The preferred path is annotated in red, the alternative I got working is in green. What a pain in the ass this was. Instead of just sending real-time messages to the DAW and letting them flow to/through the interface with everything else, I need a separate MIDI device to receive them and merge them with the notes and CC data downstream.

Good - more equipment, more cables…longer setup time. Just what I was looking for. The shit’s gonna hit hard though, hopefully it’s worth it. This was mostly a solution/architecture problem - from a pure development standpoint, there really wasn’t a lot going on, just the addition of a few lines of code in my Session and MidiProcessor classes and the creation/assignment of the output device itself.

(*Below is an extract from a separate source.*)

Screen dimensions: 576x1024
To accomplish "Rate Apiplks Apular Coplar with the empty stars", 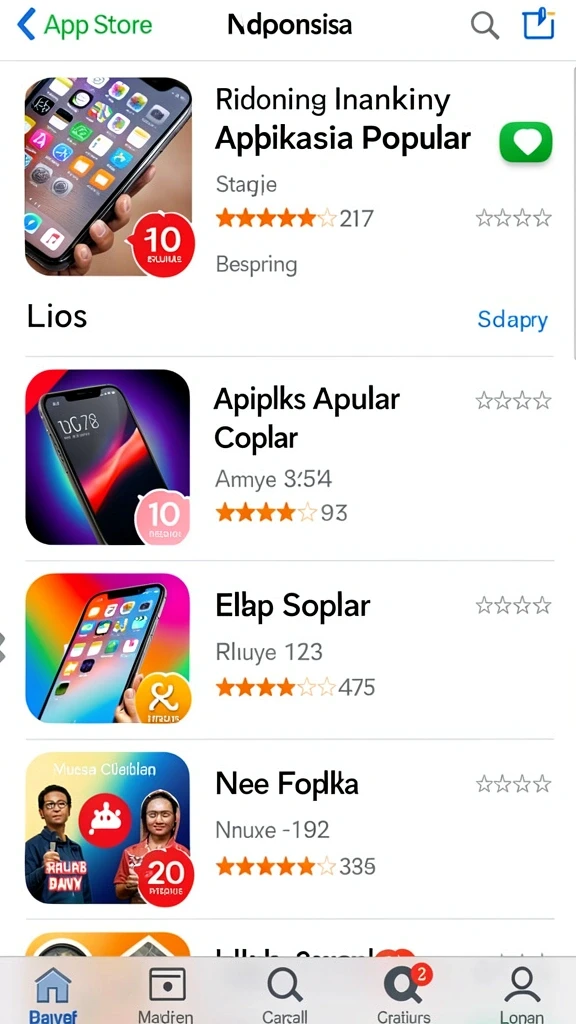I will click(x=513, y=400).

This is supposed to be a dev log though, so I’ll touch on the few additions there were. The method for setting up the MIDI device works like this:

Sending messages is so simple it’s barely worth mentioning. I will talk specifically about clock ticks though, as there is some nuance there. We discuss clock resolution in terms of PPQN (pulses per quarter note). My internal clock has a resolution of 96 PPQN, but it’s standard to send clock messages at 24. That means that for every 4 of my internal clicks, I’ll send one externally…

And there we have it, clock ticks flowing to Eurorack directly from C# while Reaper is running (I’ve configured Mutant Brain to send clock ticks out on gate 12):

Huh, I thought this was gonna be short one - sorry. Next I’m gonna figure out how to apply scatter to my snares from code so I can sound like Aphex Twin. Assuming I can get it to work, I’ll do a deep dive here. See you out there.